To strengthen the inferences that we were able to draw about the association between Proposition 8 and homophobic bullying, we test 2 possible alternative explanations. The first examined whether Proposition 8 was associated with trends in bias-based bullying among students who reported that they were bullied because of their race and/or ethnicity, religion, or gender but not their sexual orientation. Such an analysis is considered a negative control approach15 in that we test whether there is an association among groups in which we would not theoretically expect it. Our confidence that the association is specific to Proposition 8 would be bolstered if we found that it was associated with the trajectory of homophobic bullying but not of the other 3 types. Second, we determined if the presence of gay-straight alliances (GSAs) moderated the relationship between Proposition 8 and homophobic bullying. GSAs are school-based clubs focused on improving the school climate for LGBT youth, and a large literature documents that GSAs protect LGBT youth against mental health problems and victimization.16,17 We examined whether the presence of GSAs was associated with smaller increases in homophobic bullying before the Proposition 8 vote. If the trends in homophobic bullying revealed by our analysis were due to some unmeasured historical event co-occurring with Proposition 8, it seems unlikely that we would find evidence that GSAs, a factor specific to school contexts among LGBT youth, serve a protective role against changes in rates of homophobic bullying.

» Dataset extract
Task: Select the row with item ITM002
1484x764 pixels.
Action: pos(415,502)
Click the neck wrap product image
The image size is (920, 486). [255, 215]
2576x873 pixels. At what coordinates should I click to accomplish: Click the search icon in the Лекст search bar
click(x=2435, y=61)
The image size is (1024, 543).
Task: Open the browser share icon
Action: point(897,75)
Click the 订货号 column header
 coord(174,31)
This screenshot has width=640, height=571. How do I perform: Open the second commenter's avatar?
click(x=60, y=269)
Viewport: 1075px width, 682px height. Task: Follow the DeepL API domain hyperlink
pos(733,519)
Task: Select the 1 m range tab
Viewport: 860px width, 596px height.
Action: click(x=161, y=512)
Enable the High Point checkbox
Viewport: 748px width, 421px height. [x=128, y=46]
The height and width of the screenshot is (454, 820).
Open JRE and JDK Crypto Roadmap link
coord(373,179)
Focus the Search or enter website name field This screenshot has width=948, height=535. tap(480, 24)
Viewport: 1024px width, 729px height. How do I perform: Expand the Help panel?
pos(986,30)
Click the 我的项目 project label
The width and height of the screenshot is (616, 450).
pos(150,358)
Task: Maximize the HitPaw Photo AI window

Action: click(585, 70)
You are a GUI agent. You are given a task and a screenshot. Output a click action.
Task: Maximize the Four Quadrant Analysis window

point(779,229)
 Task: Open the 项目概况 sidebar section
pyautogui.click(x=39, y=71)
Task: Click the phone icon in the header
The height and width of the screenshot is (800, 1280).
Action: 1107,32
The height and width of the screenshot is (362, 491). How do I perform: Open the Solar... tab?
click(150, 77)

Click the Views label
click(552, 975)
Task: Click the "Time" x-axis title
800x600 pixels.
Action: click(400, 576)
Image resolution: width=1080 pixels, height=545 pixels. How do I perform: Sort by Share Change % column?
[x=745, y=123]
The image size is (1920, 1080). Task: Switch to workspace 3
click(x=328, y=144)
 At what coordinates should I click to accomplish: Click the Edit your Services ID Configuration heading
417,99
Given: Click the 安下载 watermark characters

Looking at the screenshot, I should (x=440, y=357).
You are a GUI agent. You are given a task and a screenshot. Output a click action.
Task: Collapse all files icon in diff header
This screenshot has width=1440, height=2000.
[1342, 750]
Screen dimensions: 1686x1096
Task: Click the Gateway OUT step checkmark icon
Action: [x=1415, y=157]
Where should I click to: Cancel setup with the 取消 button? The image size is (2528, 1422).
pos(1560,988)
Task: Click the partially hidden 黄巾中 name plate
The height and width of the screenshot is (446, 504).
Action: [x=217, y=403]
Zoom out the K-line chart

» Required work
a - Reproduce verbatim the lines of the listing, starting at the line containing "Click the Views label" and ending at the line containing "click(x=328, y=144)", both included.
b - Continue the passage on Proposition 8 and homophobic bullying from the point where it stops.
The passage on Proposition 8 and homophobic bullying has no connection to the listing.

» In response
a -
Click the Views label
click(552, 975)
Task: Click the "Time" x-axis title
800x600 pixels.
Action: click(400, 576)
Image resolution: width=1080 pixels, height=545 pixels. How do I perform: Sort by Share Change % column?
[x=745, y=123]
The image size is (1920, 1080). Task: Switch to workspace 3
click(x=328, y=144)

b -
To evaluate these hypotheses, we strategically combine data from nearly 5 million youth from >5000 schools in California across 14 school years linked to statewide data on GSAs in California. In 2000, California passed a law, the California Student Safety and Violence Prevention Act (AB 537), that changed the state’s Education Code by adding actual or perceived sexual orientation and gender identity to the existing nondiscrimination policy. Thus, we are able to take advantage of a rare opportunity to evaluate our research questions in a state that had already passed an inclusive antidiscrimination policy before the study period began.

We obtained data from the California Healthy Kids Survey (CHKS), the largest statewide survey in the United States of youth risk behaviors and protective factors. Most secondary schools in California participated in the study once every 2 academic years, whereas a small percentage of schools participated annually. Schools participating biennially versus annually did not differ in rates of homophobic bullying at any wave (Supplemental Information); consequently, all schools were included in the analyses. Average student response rates were typically >70% (eg, 72% and 71% in 2011–2013 and 2013–2015, respectively).18 We used 14 consecutive waves of data collected between the 2001–2002 and the 2014–2015 academic years, which include the months of September to June in each year (N = 4 977 557 students). The study was reviewed by the Institutional Review Board at The University of Texas at Austin and exempted because deidentified data were obtained from secondary sources.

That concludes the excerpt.